Excellent month: Hawaii hotels report strong February results
Hawaii hotels statewide reported strong results in February 2018 compared to a year ago, highlighted by average revenue per available room (RevPAR) of $252 (+10.5%), according to the Hawaii Hotel Performance Report released today by the Hawaii Tourism Authority (HTA).
Statewide average daily rate (ADR) grew to $294 (+8.0%) in February, with occupancy also increasing to 85.6 percent (+1.9 percentage points).
HTA’s Tourism Research Division issued the report’s findings utilizing data compiled by STR, Inc., which conducts the largest and most comprehensive survey of hotel properties in the Hawaiian Islands.
Jennifer Chun, HTA director of tourism research, commented, “February was an excellent month for Hawaii’s hotel industry across the board. All classes of hotel properties on all counties performed well and that’s great news for the industry as a whole. Wailea and the Kohala Coast stood out with exceptional growth in RevPAR and ADR, complemented by high rates of occupancy.”
All classes of hotel properties reported RevPAR growth in February. Luxury Class hotels led the market, growing both RevPAR to $477 (+15.7%) and ADR to $587 (+12.0%), with occupancy rising to 81.3 percent (+2.6 percentage points). Upper Class (+11.1%), Upper Midscale Class (+10.9%), and Midscale & Economy Class (+13.9%) hotels each posted double-digit RevPAR increases for February. Upper Upscale Class properties also did well in February with a 6.3 percent increase in RevPAR.

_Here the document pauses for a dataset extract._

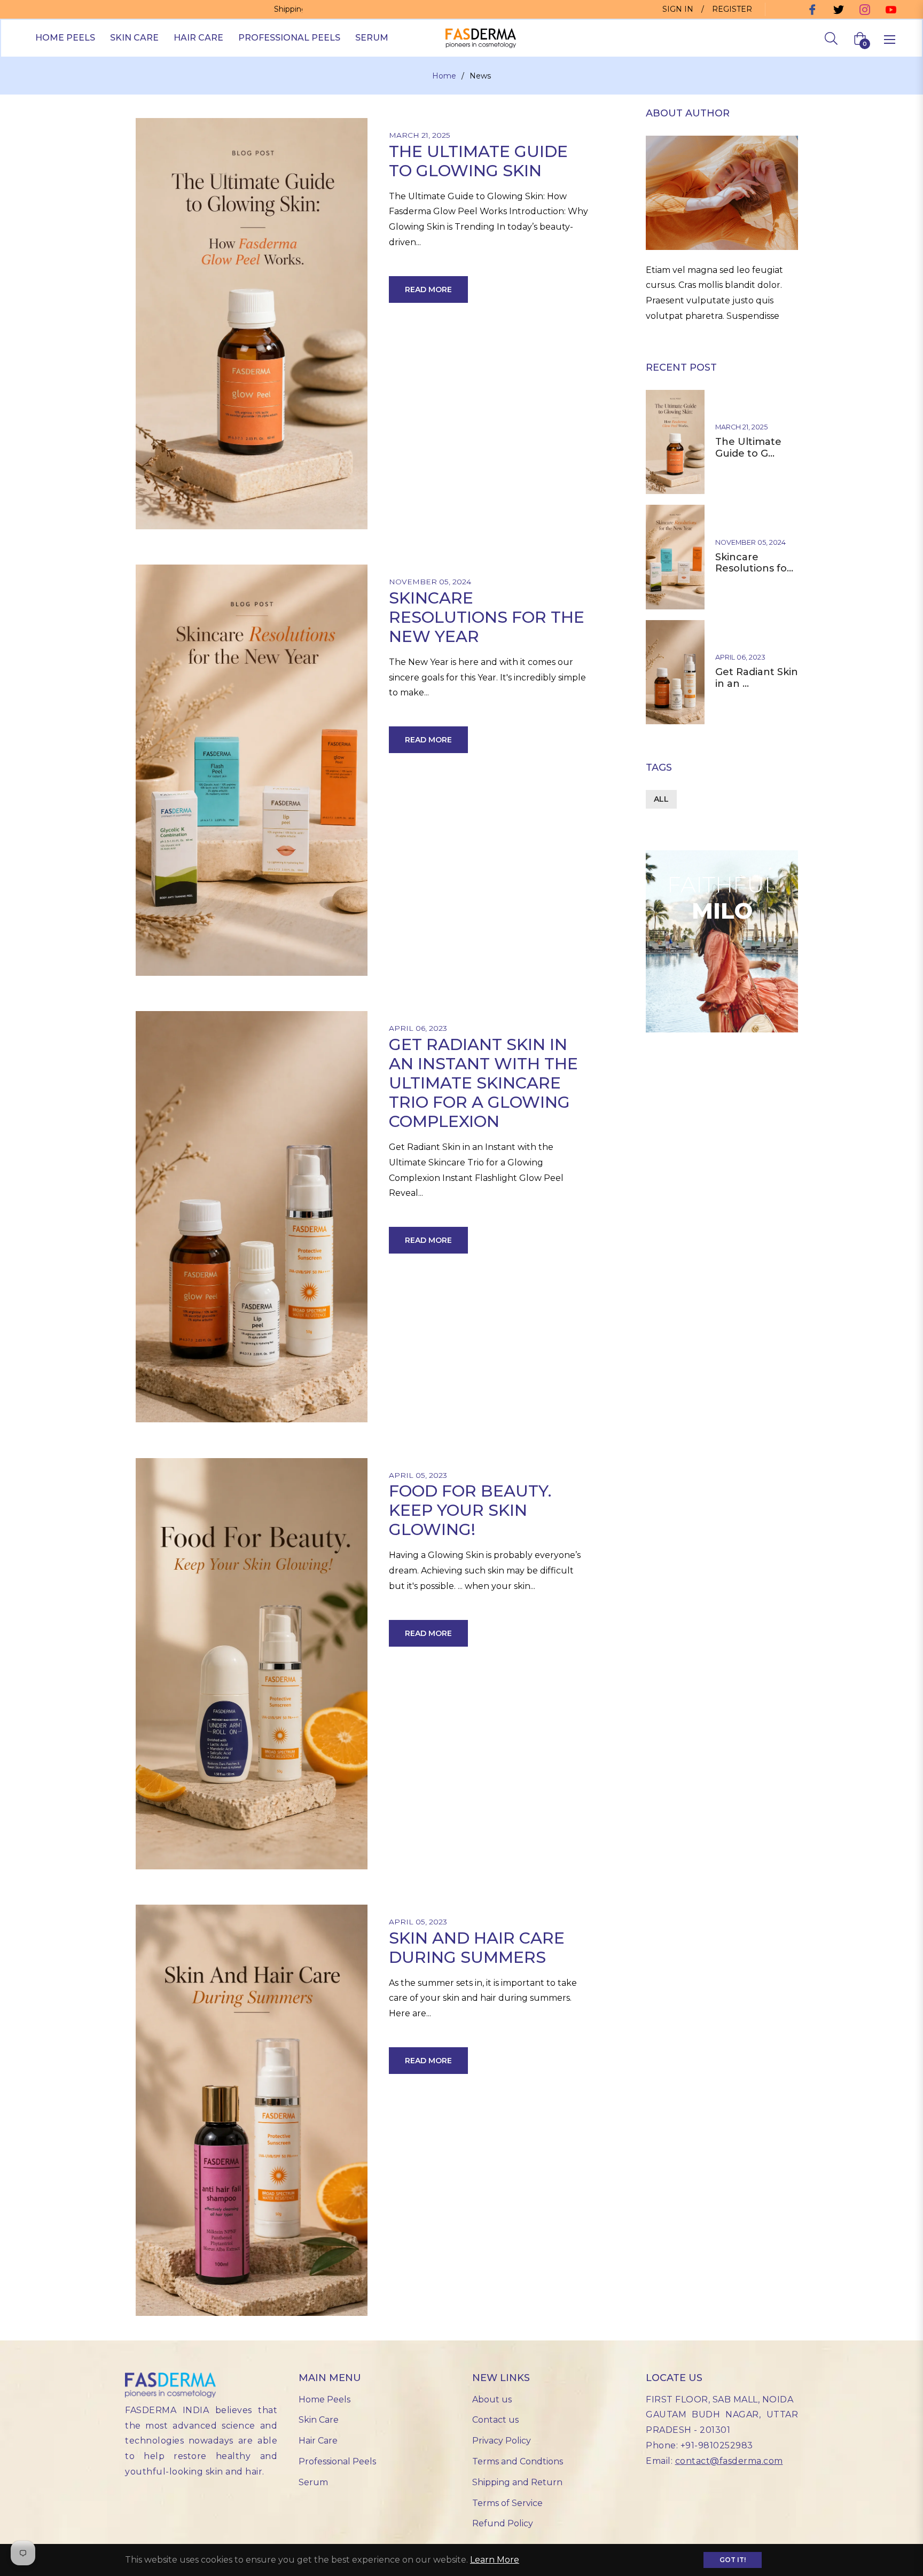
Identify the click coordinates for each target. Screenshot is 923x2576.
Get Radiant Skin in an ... (756, 678)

Among Hawaii’s four island counties, hotel properties on the island of Hawaii led the state in RevPAR growth in February, increasing RevPAR to $263 (+18.6%), which was boosted by increases in ADR to $306 (+15.2%) and occupancy to 85.9 percent (+2.4 percentage points).

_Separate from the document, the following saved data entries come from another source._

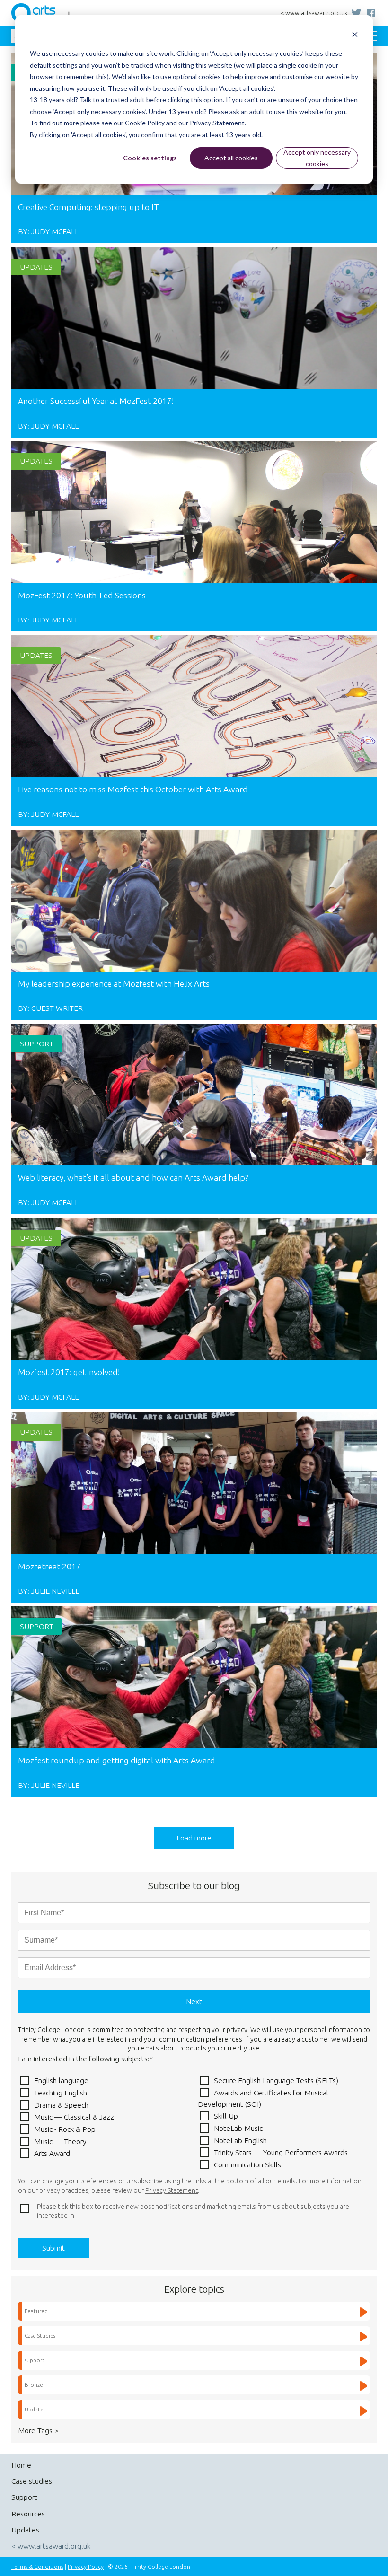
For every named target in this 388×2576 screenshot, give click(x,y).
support (36, 1043)
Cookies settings (150, 158)
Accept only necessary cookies (317, 158)
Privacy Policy (86, 2567)
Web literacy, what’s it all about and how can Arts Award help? (133, 1177)
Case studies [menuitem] (31, 2481)
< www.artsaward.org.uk (314, 13)
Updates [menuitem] (25, 2529)
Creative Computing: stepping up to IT (88, 206)
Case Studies (40, 2335)
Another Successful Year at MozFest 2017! (96, 400)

In February, Maui County hotel properties led the island counties in total RevPAR at $355 (+16.2%), total ADR at $430 (+12.2%), and growth of occupancy, increasing 2.9 percentage points to 82.7 percent.
Kauai hotel properties also recorded a strong increase in RevPAR to $256 (+16.1%) in February, boosted by increases in ADR to $311 (+15.7%) and occupancy of 82.2 percent (+0.3 percentage points).
Oahu hotel properties recorded the highest occupancy at 87.4 percent (+1.7 percentage points) in February, along with modest increases in RevPAR to $205 (+3.6%) and ADR to $234 (+1.6%).
Of the state’s resort regions, Wailea hotel properties on Maui earned the highest RevPAR at $592 (+23.2%), highest ADR at $652 (+19.4%) and highest rate of occupancy at 90.8 percent (+2.8 percentage points) in February.
Additionally, hotel properties in the Lahaina-Kaanapali-Kapalua resort area reported growth in RevPAR to $295 (+12.6%) and ADR to $367 (+10.6%), with occupancy also increasing to 80.7 percent (+1.4 percentage points).
Hotel properties in the Kohala Coast resort area on the island of Hawaii reported strong growth in RevPAR to $373 (+23.1%) in February, driven by an increase in ADR to $425 (+18.7%) and higher occupancy of 87.8 percent (+3.1 percentage points).
Waikiki hotel properties also performed well in February with increases in both RevPAR to $203 (+3.1%) and ADR to $230 (+1.5%) and occupancy of 88.0 percent (+1.4 percentage points).